# Extracted records
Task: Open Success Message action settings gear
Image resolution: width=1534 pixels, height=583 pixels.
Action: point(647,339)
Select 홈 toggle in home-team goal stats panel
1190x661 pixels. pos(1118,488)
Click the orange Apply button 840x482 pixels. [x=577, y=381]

---

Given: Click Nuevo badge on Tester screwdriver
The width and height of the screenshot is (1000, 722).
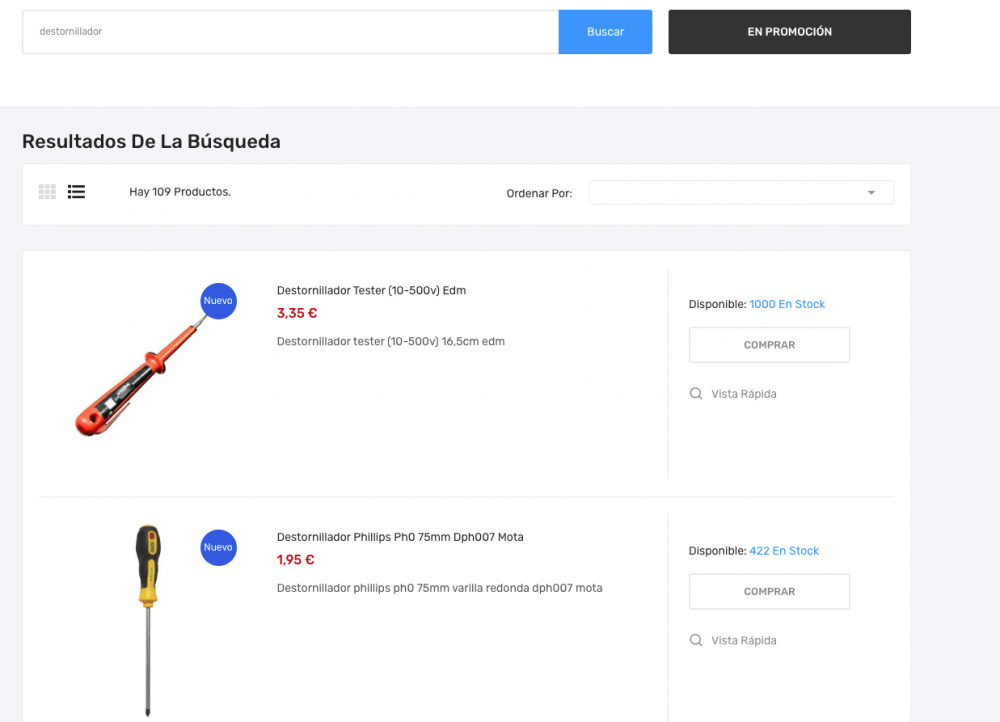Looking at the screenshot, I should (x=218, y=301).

# Work order
Could you return exactly the lines above from the line with "Task: Open Success" to the line with "Click the orange", both included, and nothing else?

# Task answer
Task: Open Success Message action settings gear
Image resolution: width=1534 pixels, height=583 pixels.
Action: point(647,339)
Select 홈 toggle in home-team goal stats panel
1190x661 pixels. pos(1118,488)
Click the orange Apply button 840x482 pixels. [x=577, y=381]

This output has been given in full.